OBJECTIVE
Arrange the stretch of lines from the line containing "Task: Click the Paste from Word icon" through the line containing "Looking at the screenshot, I should 882,75." as a two-column CSV with the headers "prompt" and "target". Give one row for each text and its answer, put each value in its own quoted field with line breaks turned into spaces, and leave the pictures out.
** Begin SUPPLIED RECORDS **
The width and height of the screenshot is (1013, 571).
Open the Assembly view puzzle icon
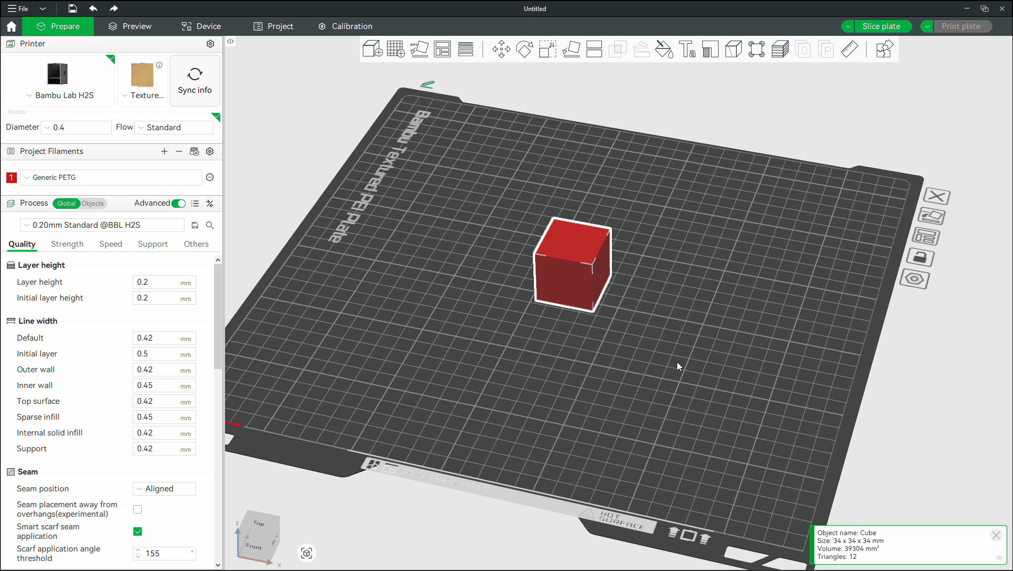[884, 49]
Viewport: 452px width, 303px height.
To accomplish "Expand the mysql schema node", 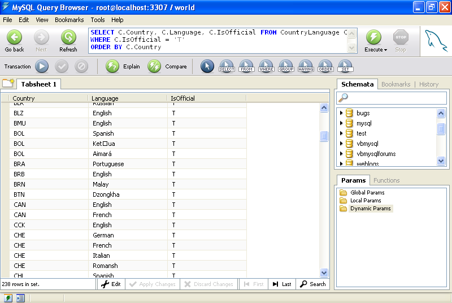I will pos(341,123).
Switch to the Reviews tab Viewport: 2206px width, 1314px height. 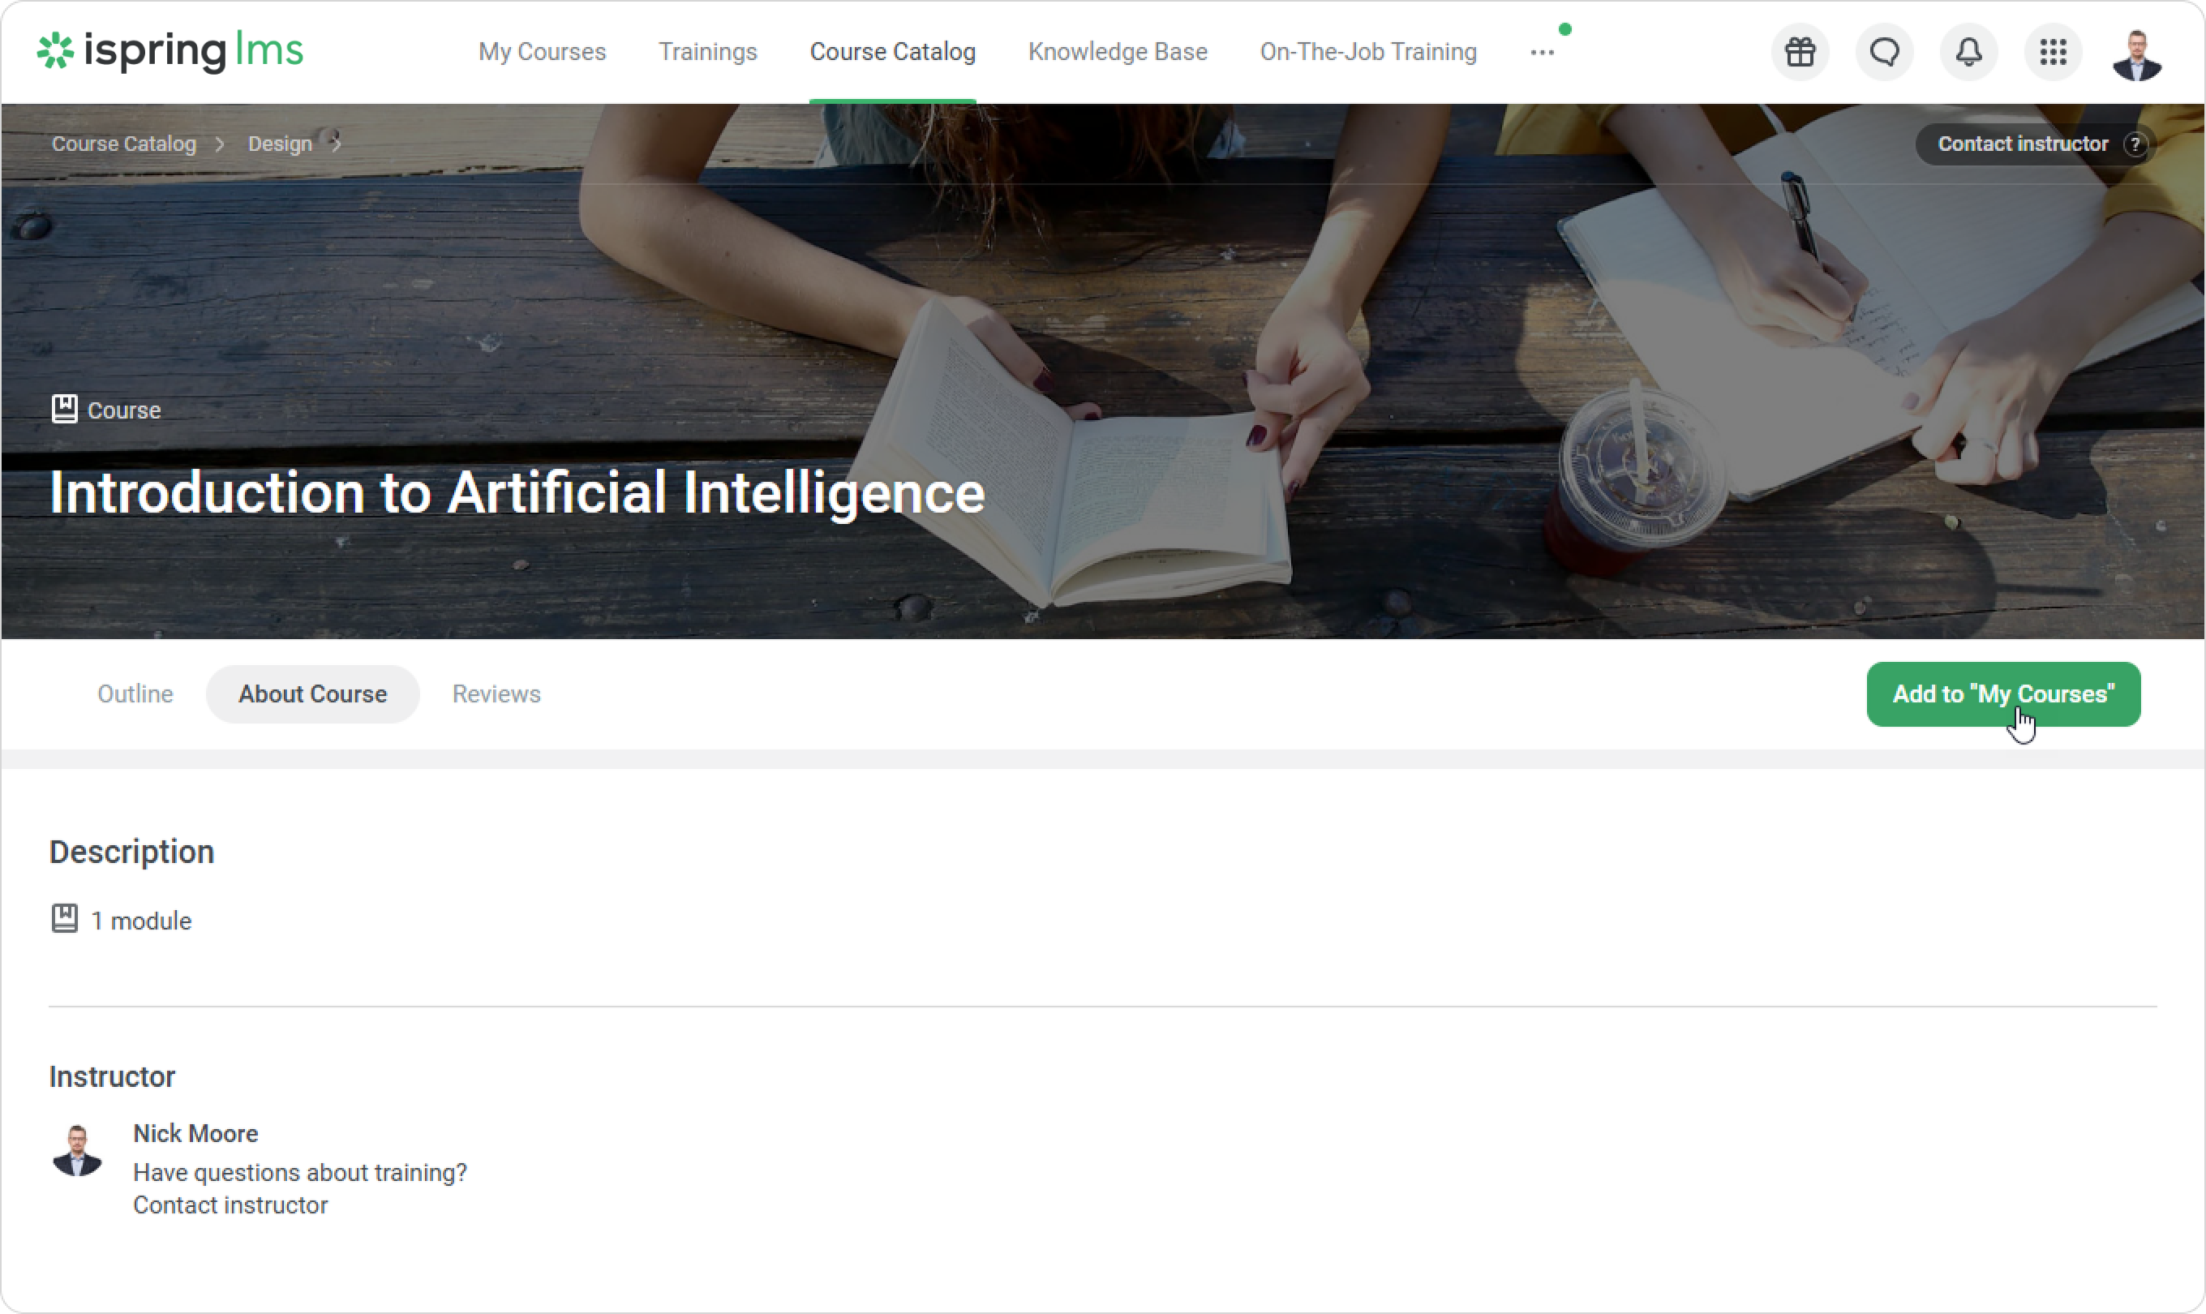point(497,694)
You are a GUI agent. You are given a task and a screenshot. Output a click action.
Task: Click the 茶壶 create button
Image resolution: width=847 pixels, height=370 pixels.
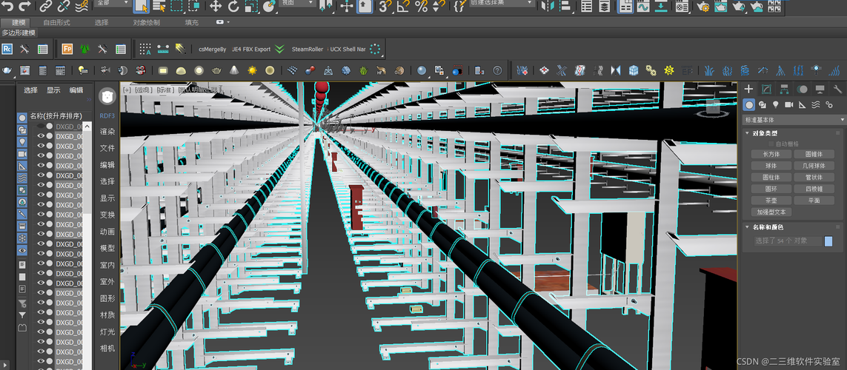[x=771, y=200]
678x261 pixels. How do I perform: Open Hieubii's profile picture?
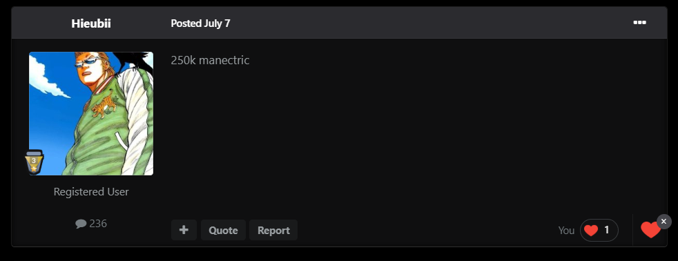[x=91, y=114]
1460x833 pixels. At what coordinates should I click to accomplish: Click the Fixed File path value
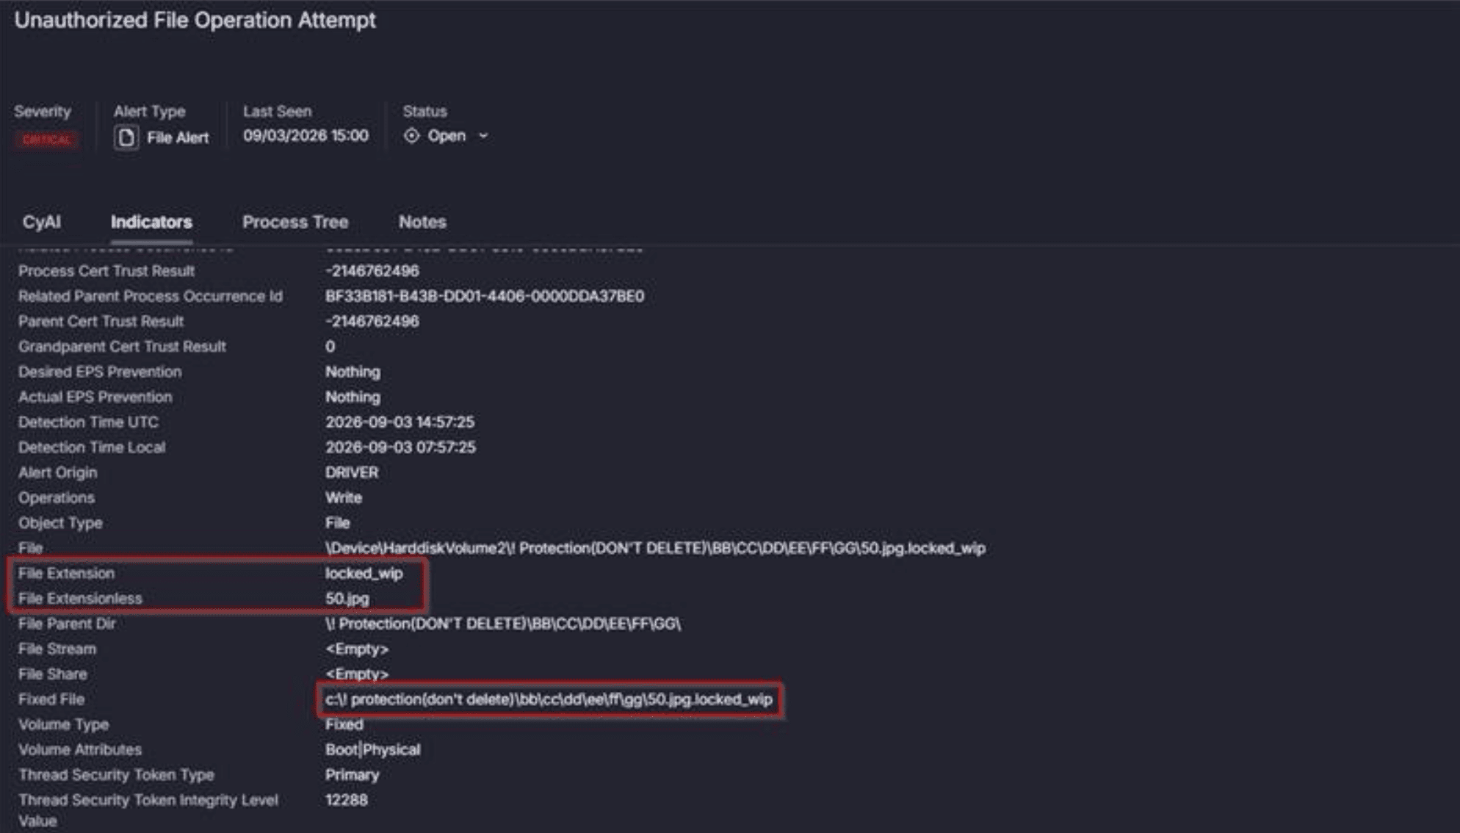pyautogui.click(x=549, y=699)
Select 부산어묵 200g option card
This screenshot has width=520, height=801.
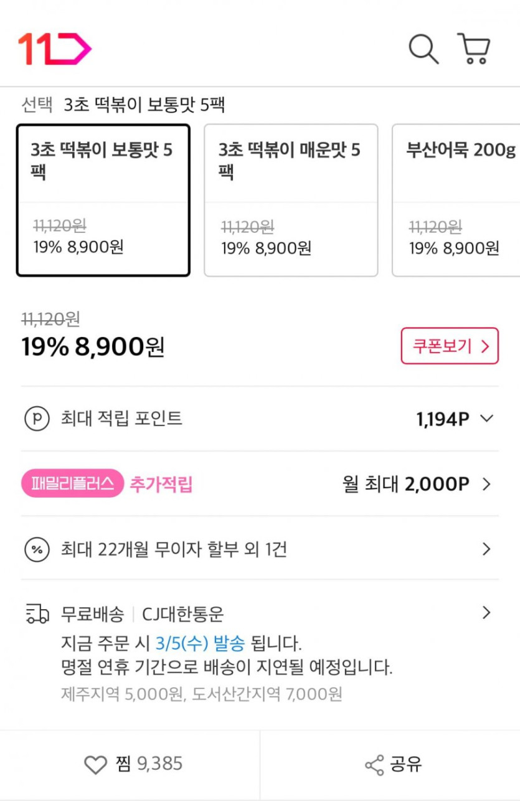coord(456,200)
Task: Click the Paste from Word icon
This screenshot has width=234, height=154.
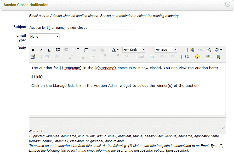Action: point(192,50)
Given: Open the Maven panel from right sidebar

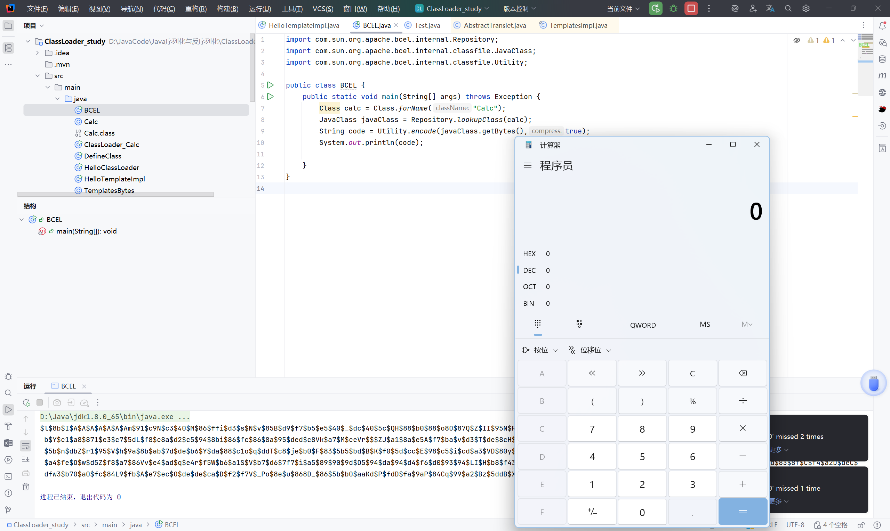Looking at the screenshot, I should 882,75.
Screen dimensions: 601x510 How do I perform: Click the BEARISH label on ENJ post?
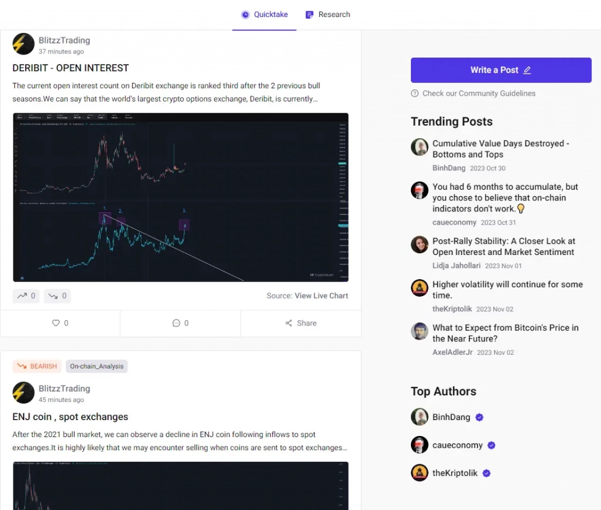tap(38, 366)
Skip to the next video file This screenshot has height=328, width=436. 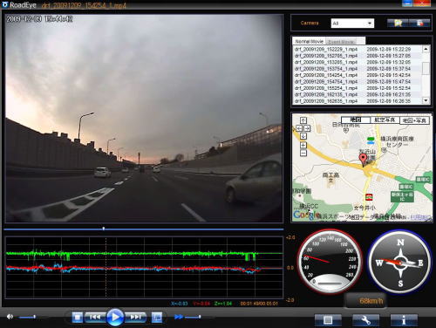135,317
** End SUPPLIED RECORDS **
SOLUTION TO THIS PROBLEM
prompt,target
"Task: Click the Paste from Word icon This screenshot has width=234, height=154.","Action: point(192,50)"
"Given: Open the Maven panel from right sidebar","Looking at the screenshot, I should 882,75."